To perform an attack, the attacker should create a number of malicious nodes and try to introduce them in the routing table of the honest DHT nodes.
Once the malicious nodes are in, they can return only information about other malicious nodes, return values for keys that they don’t really store, sniff all the traffic and try to understand the relationship between the nodes.
Defenses against fake IDs, or clusters of malicious nodes
In order to defeat a cluster of malicious nodes that try to insert them-self in other nodes’ routing tables, or DHT solutions does the following:
- accepts only a certain percentage of nodes from IPs close to each other
The ID of the nodes in the routing table should be distributed between different IPs, especially for those nodes with ID close to the ID of the node for which we consider the hosting table.
- identifying the nodes
When two nodes connect to each other they exchange their signature public key: since their IDs is derived from the public key, they cannot forge their IDs
All the subsequent messages are signed by the sending nodes
- temporarily blacklisting nodes that return wrong results (e.g. return nodes with id that doesn’t match the public key, wrong hashes, etc) and the nodes that returned the malicious node ids.

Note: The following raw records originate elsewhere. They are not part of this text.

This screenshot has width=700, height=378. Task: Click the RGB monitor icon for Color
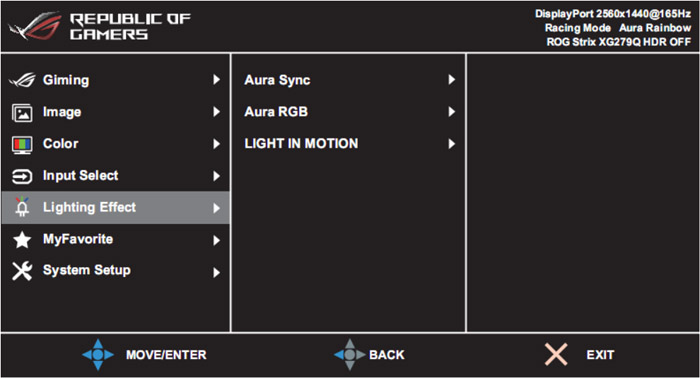pos(22,145)
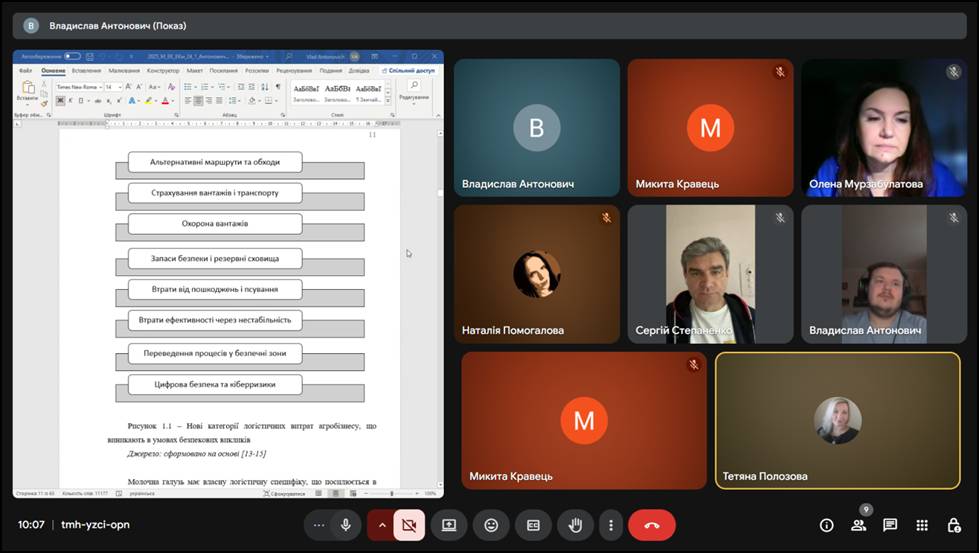
Task: Expand video settings arrow beside camera
Action: click(381, 525)
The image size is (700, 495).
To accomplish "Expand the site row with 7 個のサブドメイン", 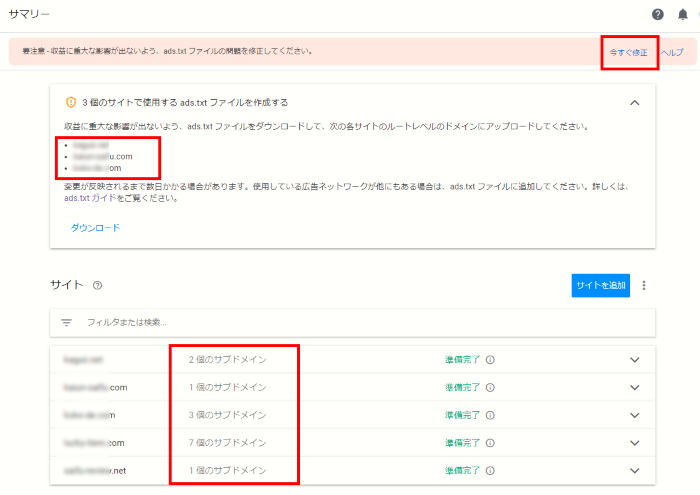I will (x=634, y=442).
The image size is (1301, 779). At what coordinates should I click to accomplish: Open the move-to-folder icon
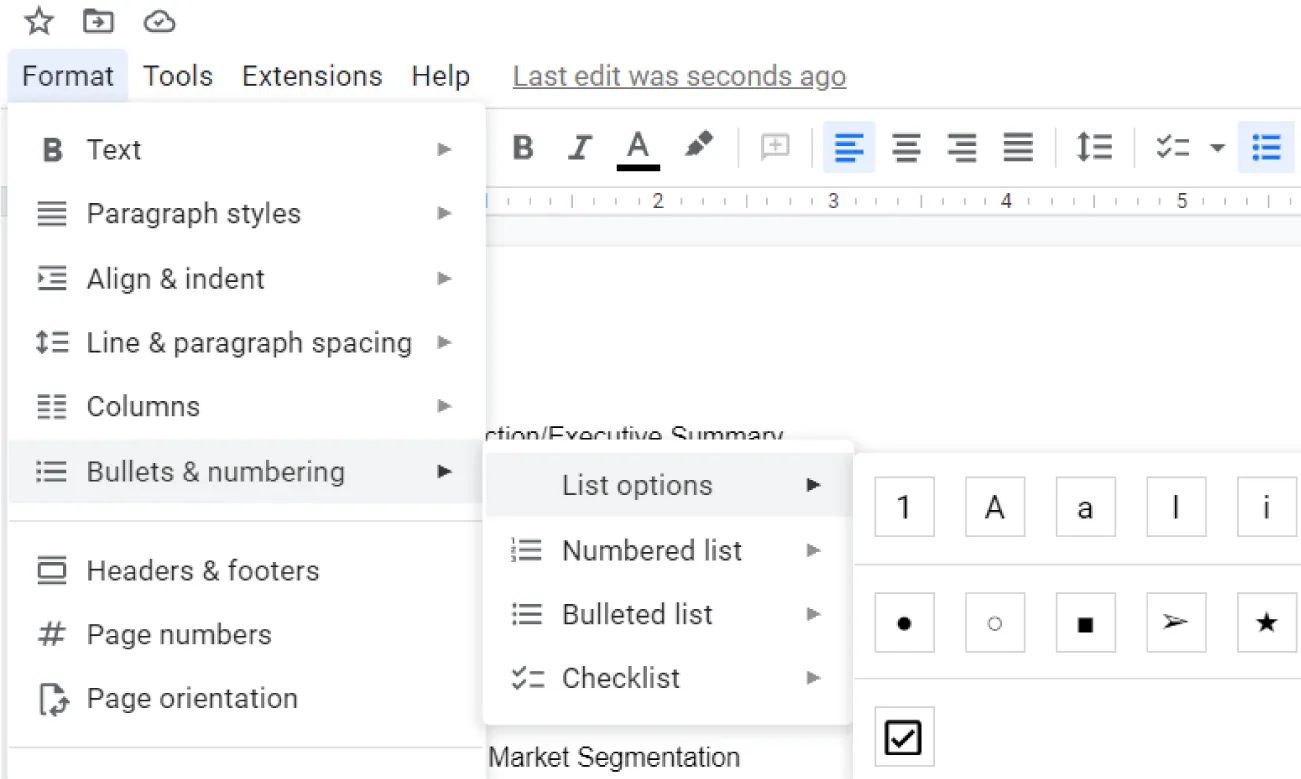pos(97,21)
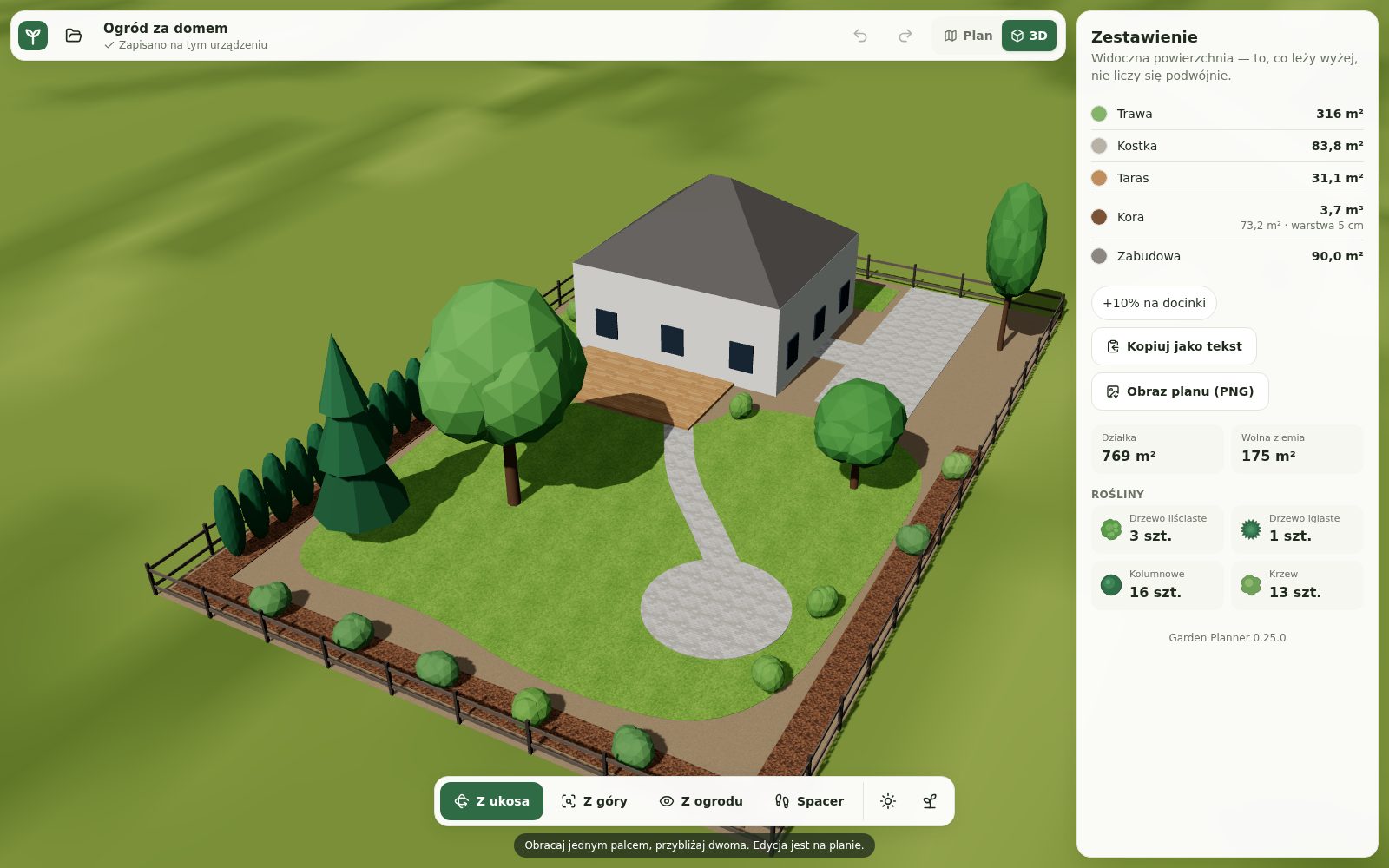Image resolution: width=1389 pixels, height=868 pixels.
Task: Switch to the Plan view
Action: (x=968, y=36)
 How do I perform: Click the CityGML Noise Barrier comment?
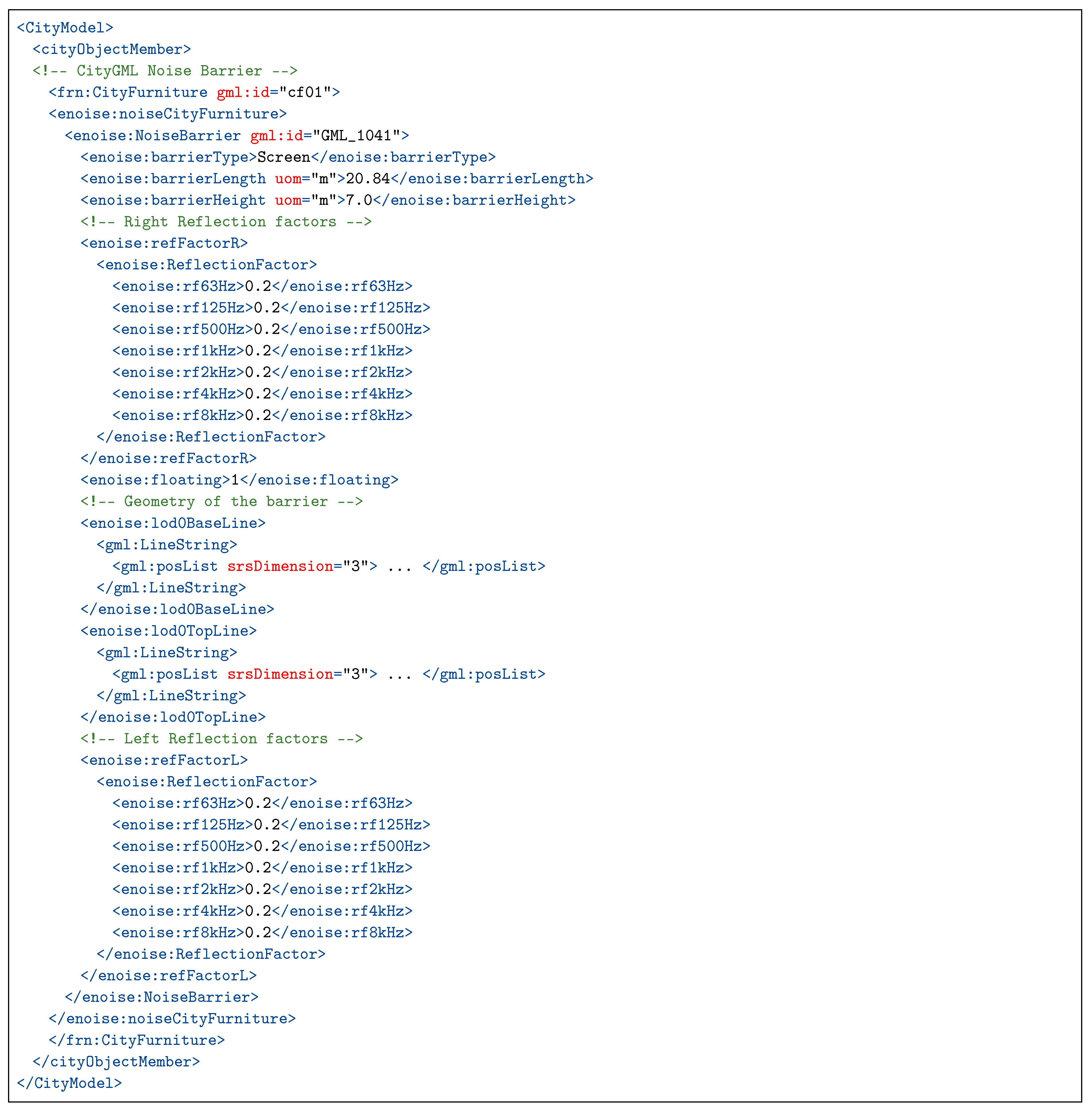coord(165,71)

To successfully destabilize a node’s routing table, the attacker should possess several IPs: the attack is still possible but it would require a large amount of resources
Defenses against fake return values
There is really no point in faking a return value.
In FlowingMail the DHT is used to:
- find other nodes
- store the list of available emails
- store the public keys of the nodes (encryption and signature keys)
- store the list of nodes that have a list of blocks composing a mail
- store the list of nodes that have a block of a mail
The first point (find other nodes) has been analyzed before (fake IDs, cluster of malicious nodes) and it may be an issue, but the other points are pretty much covered.
The list of available mails is retrieved from several nodes, not just from the first one that returns a valid result.
This is done because the list of available mails is not composed by a single value, but by a sequence of ADD operations that add a new mail hash to the ones that already exist.
Returning a list of fake mail hashes will have no impact, because a second query for the list of nodes with the fake mail’s list of blocks will return no values, unless the attacker has also control of the nodes with ID similar to the fake mail hash.
Even in the case a list blocks for a fake mail is returned, the attacker must have the control for the nodes with ID similar to each block in the mail, and at that point is just easier to send an email using an honest FlowingMail node (which by the way must be signed by the sender).
A fake signature public key will be detected immediately, since its hash will not match the ID of the owner of that key.
A fake encryption public key will be detected because the digital signature (done using the owner’s private signature key) will not be verified (using the signature public key).
Nodes that return fake values are also blacklisted and not taken into consideration when they popup in lookups or try to get back into the routing table.
At the end of the day, attacks that we didn’t predict (and maybe some that we predicted) will be possible, but the aim of this project is to study and fortify the protocol until is ready for general usage.